Image de Printemps 2016
De ma fenêtre je vois la mer.
J'observe sa jupe plissée qui parfois se déchire contre les rochers.

Il est assis près de moi, silencieux, énigmatique.
Il hume l'air salé comme il fumerait une cigarette après l'amour.
Son regard bleu se perd sur les dentelles des vagues qui roulent comme des volants sous la danse du vent.

Je ferme les yeux. Les siens sont plongés dans un roman posé sur ses genoux.
Il me prend la main. Se noue à moi.
Nous, petite île d'amour, réfugiés dans notre maison agrippée au dessus de l'onde.
Au-delà des rochers, l'immensité du monde.

Il ne dit rien.
Il perçoit l'affolement léger du métronome intime qui se cache sous ma peau.
Une chanson balbutiée vient d'en augmenter le rythme. Un gazouillis joyeux s’échappe de la pièce voisine. Une chanson : la nôtre. Emma vient de se réveiller.

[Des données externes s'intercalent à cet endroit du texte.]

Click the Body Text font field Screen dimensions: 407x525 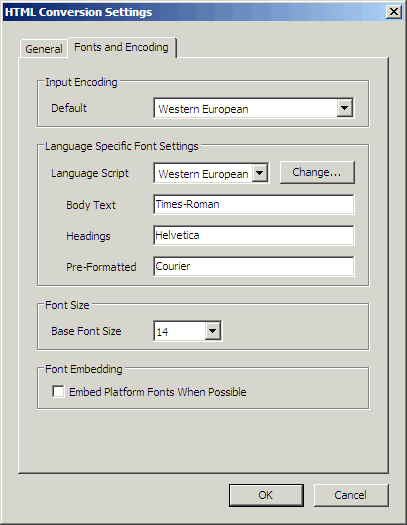click(x=254, y=204)
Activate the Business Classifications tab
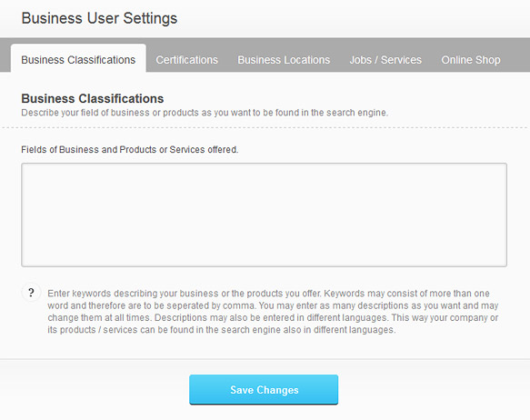The width and height of the screenshot is (530, 420). (x=78, y=58)
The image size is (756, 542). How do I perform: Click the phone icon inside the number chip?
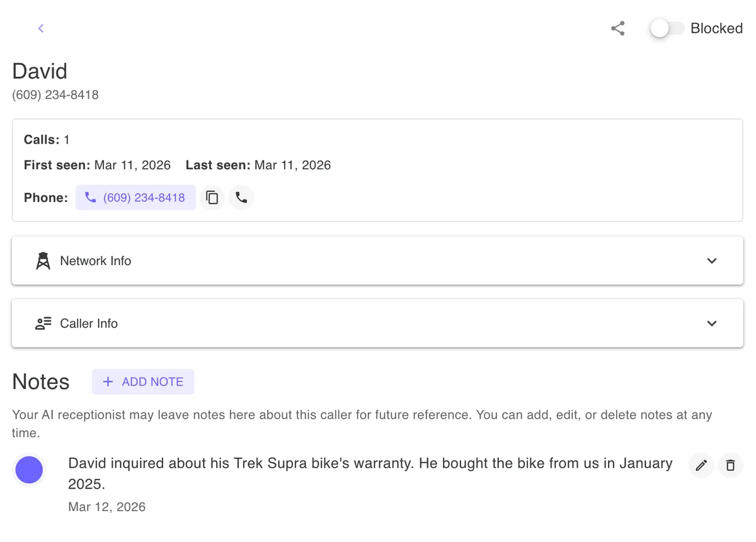pos(90,197)
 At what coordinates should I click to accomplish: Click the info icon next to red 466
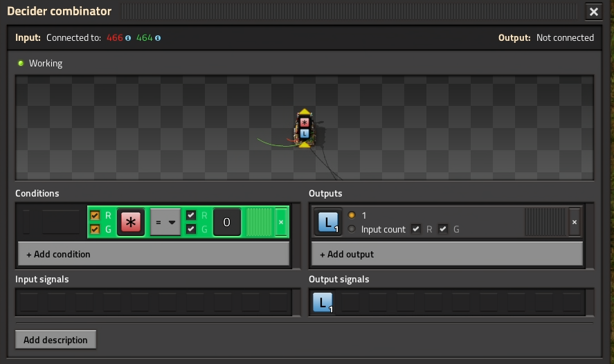128,38
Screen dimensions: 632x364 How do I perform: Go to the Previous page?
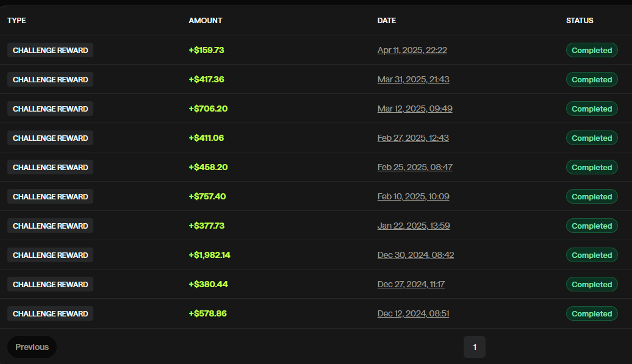click(x=32, y=347)
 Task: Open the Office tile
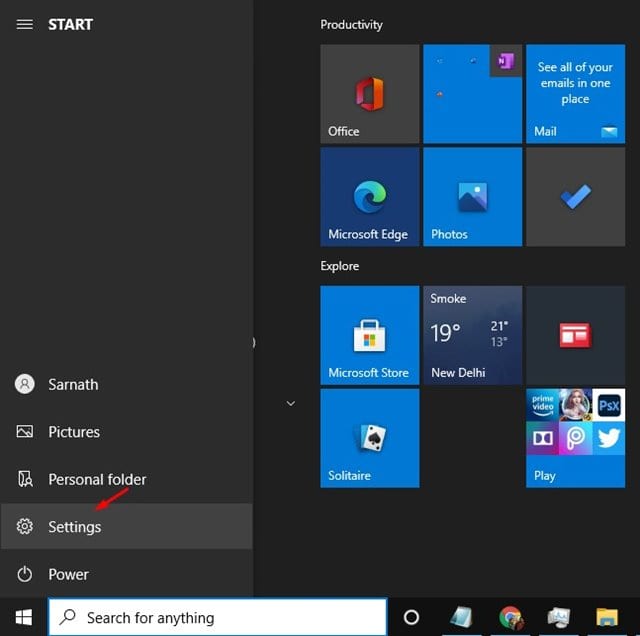[369, 94]

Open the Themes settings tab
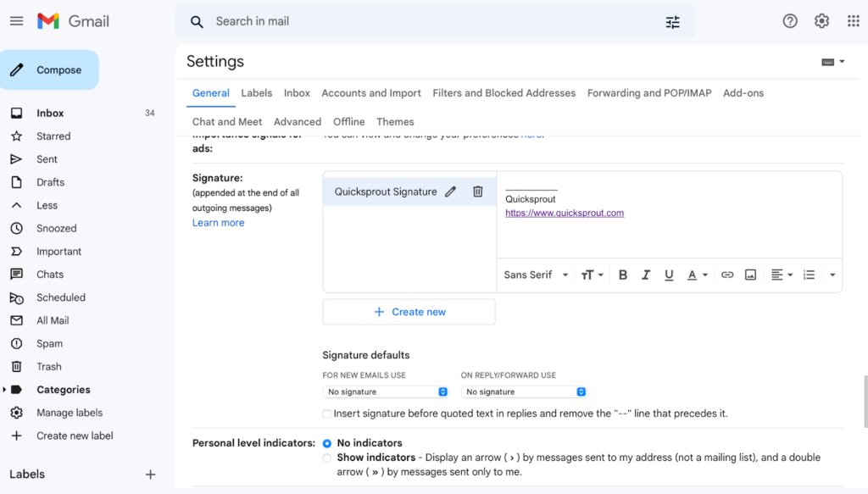[395, 121]
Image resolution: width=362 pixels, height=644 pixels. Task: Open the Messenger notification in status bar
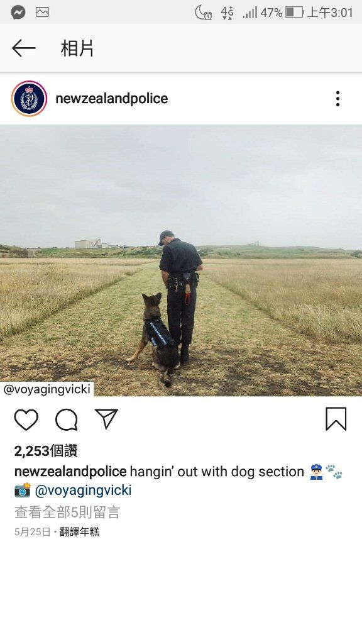(18, 13)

Il se lève, entre dans la chambrette, se penche vers le berceau où deux petites mains se tendent. De gros baisers claquent. La fillette roucoule un peu plus. Il revient vers moi, la dépose dans mes bras, trésor délicat.

Il s'assoit à nouveau et reprend sa lecture. Bercé par les mouvements du wagon qui tangue sur la voie.
Soudain, une voix féminine un peu saccadée nous fait sursauter. Elle dit :
"Mesdames et messieurs, notre train arrivera bientôt en gare de Cannes.
Cannes, 1 minute d'arrêt."

J'ai laissé choir mon enfant, c'est ici que je descends.
Je lui demande pardon, il se lève, me frôle sans le vouloir vraiment. Je me retourne. Son regard est celui des hommes qui abandonnent.
Une fois sur le quai, je l'épie à travers le hublot. Une femme a pris ma place.

Il m'a déjà oubliée.

Je suis chez moi maintenant. Mon univers s'est rétréci. Mon regard se perd dans le cadre, accroché dans ma cuisine : une photo de fenêtre, découpée dans un magazine.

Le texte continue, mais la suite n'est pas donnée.